About the project

Why this project?

For a country of 1.2 billion people, India doesn't have a single public data portal that provides easy access to crime data. Getting India's crime data has always been painful. The National Crime Records Bureau releases an annual report more than 600 pages long, detailing the different kinds of crimes recorded in the country. Below is a screenshot from the latest report i.e. 2014.

This report goes on for hundreds of pages with different tables and charts. Every year, journalists, social scientists, academics and anybody else interested in this data spend hours ploughing through these dense PDF documents to analyze and process this information.

And if you want to compare crimes across cities and different years, all you can do is download the PDFs for each year and manually put together a spreadsheet for analysis.

How does this website help?

This application frees the data trapped in these PDFs, so that you can easily compare crimes in different cities and across different years. You can choose a city and know which crimes are affecting its people the most. Or you can choose a crime and know which cities have the highest rates of that particular crime.

We've made it easy for you to discern trends and patterns from the five latest available data sets for crimes in India i.e. 2010 to 2014. You don't have to download any PDF documents or convert them into spreadsheets.

The data

The data comes from India's National Crime Records Bureau, which releases a compiled report of crimes recorded by police stations all around the country. The app has data from 2010 to 2014 i.e. the five latest years of data available. The latest report can be found here. Reports from the previous years can be found here.

There are some assumptions and modifications to the data that are necessary to point out.

Credits

This application was built by Saurabh Datar as part of his thesis project for the Stanford Journalism program. It would not have been possible without the guidance of Dan Nguyen and all other professors at the Department of Communication at Stanford University.

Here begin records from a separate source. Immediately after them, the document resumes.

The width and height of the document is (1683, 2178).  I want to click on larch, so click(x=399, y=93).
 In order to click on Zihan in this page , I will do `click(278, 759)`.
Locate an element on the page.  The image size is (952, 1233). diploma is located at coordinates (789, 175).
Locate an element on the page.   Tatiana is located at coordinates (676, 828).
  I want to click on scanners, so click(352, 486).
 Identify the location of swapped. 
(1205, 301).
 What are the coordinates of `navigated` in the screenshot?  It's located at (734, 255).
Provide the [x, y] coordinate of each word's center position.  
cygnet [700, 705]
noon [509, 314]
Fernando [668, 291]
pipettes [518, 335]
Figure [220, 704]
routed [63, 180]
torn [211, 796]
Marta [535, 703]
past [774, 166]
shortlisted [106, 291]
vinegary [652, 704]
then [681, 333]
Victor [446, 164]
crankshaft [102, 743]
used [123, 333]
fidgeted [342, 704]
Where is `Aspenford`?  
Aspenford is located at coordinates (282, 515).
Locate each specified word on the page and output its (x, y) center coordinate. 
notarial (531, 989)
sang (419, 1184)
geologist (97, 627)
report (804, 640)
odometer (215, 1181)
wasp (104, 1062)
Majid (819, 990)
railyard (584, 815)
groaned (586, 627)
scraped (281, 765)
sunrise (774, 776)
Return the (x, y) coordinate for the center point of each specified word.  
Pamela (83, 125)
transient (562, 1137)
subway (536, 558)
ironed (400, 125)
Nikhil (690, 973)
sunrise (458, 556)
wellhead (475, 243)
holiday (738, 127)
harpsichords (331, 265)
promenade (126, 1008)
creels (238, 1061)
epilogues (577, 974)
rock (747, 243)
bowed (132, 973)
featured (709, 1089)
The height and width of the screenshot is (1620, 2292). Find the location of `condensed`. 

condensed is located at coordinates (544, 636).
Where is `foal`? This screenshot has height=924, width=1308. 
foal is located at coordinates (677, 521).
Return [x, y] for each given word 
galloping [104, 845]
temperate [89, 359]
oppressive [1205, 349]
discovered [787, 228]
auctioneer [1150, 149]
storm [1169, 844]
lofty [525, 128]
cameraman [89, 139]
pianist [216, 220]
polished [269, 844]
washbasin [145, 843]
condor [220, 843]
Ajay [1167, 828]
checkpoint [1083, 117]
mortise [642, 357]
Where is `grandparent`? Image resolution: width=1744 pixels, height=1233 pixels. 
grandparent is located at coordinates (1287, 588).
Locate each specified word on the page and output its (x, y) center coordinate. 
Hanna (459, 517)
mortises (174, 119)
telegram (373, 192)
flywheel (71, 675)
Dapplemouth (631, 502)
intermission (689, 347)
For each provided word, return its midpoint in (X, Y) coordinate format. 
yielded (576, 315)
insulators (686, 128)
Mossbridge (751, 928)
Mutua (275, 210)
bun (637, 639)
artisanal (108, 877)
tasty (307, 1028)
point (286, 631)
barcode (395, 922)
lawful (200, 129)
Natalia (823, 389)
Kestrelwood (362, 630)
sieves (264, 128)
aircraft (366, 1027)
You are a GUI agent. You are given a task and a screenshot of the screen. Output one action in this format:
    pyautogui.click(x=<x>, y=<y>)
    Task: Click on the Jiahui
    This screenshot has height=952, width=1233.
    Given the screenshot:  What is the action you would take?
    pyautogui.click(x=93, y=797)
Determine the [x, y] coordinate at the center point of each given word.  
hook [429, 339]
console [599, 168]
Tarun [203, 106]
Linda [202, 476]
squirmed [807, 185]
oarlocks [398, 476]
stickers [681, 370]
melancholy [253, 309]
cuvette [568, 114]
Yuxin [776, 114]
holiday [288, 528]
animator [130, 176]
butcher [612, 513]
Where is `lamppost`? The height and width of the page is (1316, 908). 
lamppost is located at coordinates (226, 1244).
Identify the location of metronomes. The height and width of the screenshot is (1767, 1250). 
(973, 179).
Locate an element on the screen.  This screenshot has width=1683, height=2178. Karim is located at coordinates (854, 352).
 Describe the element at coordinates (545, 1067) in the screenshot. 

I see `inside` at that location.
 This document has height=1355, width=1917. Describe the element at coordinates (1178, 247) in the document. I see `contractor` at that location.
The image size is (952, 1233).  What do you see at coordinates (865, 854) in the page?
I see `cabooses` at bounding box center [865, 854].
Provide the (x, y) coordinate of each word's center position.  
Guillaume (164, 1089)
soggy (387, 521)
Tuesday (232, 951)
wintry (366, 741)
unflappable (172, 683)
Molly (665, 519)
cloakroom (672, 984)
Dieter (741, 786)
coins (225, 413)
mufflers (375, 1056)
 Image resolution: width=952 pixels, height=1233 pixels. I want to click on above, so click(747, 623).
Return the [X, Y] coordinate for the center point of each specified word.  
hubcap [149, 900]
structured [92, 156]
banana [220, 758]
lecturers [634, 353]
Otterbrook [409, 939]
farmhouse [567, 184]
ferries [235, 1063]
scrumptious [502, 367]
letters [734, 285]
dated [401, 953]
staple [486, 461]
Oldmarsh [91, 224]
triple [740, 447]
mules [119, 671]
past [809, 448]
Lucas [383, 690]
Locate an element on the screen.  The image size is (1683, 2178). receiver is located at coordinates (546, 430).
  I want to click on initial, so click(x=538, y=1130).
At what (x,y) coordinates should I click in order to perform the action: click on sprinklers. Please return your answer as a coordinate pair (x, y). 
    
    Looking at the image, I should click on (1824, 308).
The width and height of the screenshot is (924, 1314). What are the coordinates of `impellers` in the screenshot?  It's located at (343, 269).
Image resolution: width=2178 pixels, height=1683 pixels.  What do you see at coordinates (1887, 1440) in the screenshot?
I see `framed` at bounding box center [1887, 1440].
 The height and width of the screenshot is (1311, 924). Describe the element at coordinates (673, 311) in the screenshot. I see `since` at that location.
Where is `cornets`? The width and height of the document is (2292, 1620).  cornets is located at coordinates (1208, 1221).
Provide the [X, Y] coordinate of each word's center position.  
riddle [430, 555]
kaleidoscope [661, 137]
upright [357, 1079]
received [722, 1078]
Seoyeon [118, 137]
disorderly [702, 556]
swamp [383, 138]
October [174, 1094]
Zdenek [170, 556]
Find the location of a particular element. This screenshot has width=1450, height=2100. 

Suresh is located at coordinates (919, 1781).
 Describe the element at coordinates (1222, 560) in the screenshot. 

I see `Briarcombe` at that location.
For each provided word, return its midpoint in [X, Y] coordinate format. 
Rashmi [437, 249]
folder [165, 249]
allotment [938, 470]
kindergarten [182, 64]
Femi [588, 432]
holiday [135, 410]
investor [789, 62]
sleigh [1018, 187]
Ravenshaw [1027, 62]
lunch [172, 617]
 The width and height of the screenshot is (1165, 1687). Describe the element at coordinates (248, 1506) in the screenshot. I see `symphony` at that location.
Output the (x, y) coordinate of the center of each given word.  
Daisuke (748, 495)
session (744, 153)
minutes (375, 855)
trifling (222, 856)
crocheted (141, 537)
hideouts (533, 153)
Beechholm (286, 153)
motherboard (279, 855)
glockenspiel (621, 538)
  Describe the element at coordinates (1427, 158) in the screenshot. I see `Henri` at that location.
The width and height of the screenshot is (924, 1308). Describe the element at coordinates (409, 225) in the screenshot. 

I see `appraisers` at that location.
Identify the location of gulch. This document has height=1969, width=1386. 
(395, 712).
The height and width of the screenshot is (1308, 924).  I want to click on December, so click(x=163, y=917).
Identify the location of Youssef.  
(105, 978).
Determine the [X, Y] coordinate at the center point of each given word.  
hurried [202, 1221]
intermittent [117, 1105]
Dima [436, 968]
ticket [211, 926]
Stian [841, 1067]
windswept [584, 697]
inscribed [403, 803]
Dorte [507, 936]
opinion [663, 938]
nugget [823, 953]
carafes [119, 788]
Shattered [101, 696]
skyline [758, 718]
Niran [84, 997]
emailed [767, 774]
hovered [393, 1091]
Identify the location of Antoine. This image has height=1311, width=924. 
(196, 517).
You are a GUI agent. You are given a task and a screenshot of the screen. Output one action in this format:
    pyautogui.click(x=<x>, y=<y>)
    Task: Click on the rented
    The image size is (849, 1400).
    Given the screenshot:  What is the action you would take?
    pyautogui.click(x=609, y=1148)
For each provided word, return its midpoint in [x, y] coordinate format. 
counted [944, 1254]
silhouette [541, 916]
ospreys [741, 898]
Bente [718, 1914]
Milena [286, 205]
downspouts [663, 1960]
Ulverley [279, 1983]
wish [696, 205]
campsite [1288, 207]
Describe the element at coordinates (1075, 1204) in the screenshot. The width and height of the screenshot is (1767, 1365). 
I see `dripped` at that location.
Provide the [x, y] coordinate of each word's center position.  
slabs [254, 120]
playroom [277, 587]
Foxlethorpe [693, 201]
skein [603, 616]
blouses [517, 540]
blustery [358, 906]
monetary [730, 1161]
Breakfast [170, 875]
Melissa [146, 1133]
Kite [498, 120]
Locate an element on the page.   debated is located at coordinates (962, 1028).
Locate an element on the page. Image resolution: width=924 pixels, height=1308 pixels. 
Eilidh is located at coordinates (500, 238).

The icons used on the home page have been designed by parkjisun from The Noun Project.

The map of India is courtesy Datameet. It was converted to a TopoJSON using mapshaper.

Technical details

Since the data came in PDFs, ABBYY FineReader (courtesy Dan Nguyen) was used to convert them into spreadsheet format. The data cleaning was done in Python, with the occasional use of Pandas for wrangling and pivot tables.

The app itself is powered by Python's Flask framework. The website mainly uses Bootstrap for styling and responsive design. The visualizations are powered by Highcharts. The map on the front page is made in D3.